Com Duarte Bon de Sousa

Com uma carreira notável no universo da hotelaria de luxo, Duarte Bon de Sousa partilha o seu percurso profissional desde os primeiros passos até integrar a Oetker Collection, uma coleção de hotéis de excelência. Nesta entrevista, exploramos não apenas os desafios únicos de gerir hotéis no exterior, mas também as recompensas e realizações que marcaram a sua carreira. Duarte Bon de Sousa fala ainda de estratégias eficazes para lidar com as expectativas e necessidades dos hóspedes internacionais e expõe a sua visão sobre as tendências futuras na indústria hoteleira de luxo e os planos de expansão da Oetker Collection.

Como iniciou a sua carreira na indústria hoteleira? 

Desde pequeno que tenho um fascínio pelo mundo da hotelaria, o que me levou a tirar o curso de Direção e Gestão Hoteleira na Escola Superior de Hotelaria e Turismo do Estoril (ESHTE) 

Comecei o meu percurso profissional como Night Manager no Hotel Le Méridien em Lisboa. 

Como foi a sua trajetória profissional até se tornar diretor hoteleiro no estrangeiro?

O dia a dia de um hoteleiro é dura e exige muito esforço pessoal e muita dedicação. Tive a sorte de me cruzar com profissionais de excelência, tanto no Grupos Le Meridien como no Four Seasons, que me ensinaram muito e que me proporcionaram uma base sólida de ferramentas que foram fundamentais para o meu desenvolvimento profissional, antes de assumir o meu primeiro cargo como diretor geral.

O meu primeiro cargo como diretor geral foi na Ilha da Madeira, onde permaneci durante quatro anos.

Posteriormente, tive a oportunidade de integrar a Oetker Collection, uma coleção de hotéis de excelência, onde desempenhei a função de diretor geral em dois deles, em França, durante nove anos.

Atualmente, ocupo o cargo de vice-presidente de Operações do grupo.

Quais são os desafios únicos de gerir um hotel no estrangeiro?

Gerir um hotel enquanto diretor geral implica, sobretudo, zelar pelo bem-estar das pessoas, sejam eles colaboradores, hóspedes, fornecedores, proprietários ou membros da comunidade ligada ao hotel.

A essência do nosso trabalho mantém-se consistente em qualquer país.
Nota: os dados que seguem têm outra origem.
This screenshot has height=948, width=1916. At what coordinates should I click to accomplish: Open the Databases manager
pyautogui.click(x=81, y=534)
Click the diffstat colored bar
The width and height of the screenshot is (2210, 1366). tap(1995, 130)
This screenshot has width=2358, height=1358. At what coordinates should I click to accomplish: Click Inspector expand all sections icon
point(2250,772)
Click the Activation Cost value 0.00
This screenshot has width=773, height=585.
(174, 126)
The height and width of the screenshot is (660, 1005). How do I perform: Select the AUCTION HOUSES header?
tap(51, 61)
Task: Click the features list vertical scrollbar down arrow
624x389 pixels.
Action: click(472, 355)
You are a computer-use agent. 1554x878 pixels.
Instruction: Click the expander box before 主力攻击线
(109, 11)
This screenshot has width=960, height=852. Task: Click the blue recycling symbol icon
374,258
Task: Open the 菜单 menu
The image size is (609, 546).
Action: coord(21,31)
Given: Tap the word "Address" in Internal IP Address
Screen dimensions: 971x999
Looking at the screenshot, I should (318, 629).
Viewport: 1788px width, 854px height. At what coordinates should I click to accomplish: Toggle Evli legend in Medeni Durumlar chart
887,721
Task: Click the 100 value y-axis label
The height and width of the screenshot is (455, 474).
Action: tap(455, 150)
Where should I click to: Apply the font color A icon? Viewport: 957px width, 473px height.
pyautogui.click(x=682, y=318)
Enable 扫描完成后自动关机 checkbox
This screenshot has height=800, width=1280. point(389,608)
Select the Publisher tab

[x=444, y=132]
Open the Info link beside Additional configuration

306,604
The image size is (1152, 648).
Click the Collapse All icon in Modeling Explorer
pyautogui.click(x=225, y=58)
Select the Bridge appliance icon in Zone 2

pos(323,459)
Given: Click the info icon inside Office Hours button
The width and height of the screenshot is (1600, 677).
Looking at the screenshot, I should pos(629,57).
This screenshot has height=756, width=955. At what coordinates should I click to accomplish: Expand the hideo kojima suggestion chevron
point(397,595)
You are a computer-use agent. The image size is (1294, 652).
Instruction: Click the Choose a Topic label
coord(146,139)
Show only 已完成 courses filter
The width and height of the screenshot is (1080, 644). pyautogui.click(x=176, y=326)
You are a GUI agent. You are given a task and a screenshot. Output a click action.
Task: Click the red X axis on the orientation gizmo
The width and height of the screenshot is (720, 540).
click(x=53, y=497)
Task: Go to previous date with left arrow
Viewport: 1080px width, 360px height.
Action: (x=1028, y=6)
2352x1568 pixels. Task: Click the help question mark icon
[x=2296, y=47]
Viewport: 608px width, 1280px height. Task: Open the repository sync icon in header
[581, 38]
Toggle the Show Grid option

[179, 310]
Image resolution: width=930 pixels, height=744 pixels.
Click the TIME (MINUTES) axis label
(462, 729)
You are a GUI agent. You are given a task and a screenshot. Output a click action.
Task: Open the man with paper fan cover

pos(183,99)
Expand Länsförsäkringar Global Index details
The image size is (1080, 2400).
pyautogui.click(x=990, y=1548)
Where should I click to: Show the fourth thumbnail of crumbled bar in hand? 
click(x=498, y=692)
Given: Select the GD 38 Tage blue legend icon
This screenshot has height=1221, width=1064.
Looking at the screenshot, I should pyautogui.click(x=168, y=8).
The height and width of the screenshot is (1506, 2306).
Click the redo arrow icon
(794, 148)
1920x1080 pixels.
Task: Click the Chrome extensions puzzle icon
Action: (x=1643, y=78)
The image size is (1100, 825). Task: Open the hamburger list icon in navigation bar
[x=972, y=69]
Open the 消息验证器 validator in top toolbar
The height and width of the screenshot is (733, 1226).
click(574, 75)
O que varia de país para país são as particularidades da cultura local, as leis aplicáveis e a sensibilidade em relação ao contexto envolvente.

“o que me traz maior satisfação é testemunhar o crescimento e sucesso dos jovens que começaram as suas carreiras comigo, agora assumindo responsabilidades em diversos departamentos ou liderando como diretores em outros hotéis”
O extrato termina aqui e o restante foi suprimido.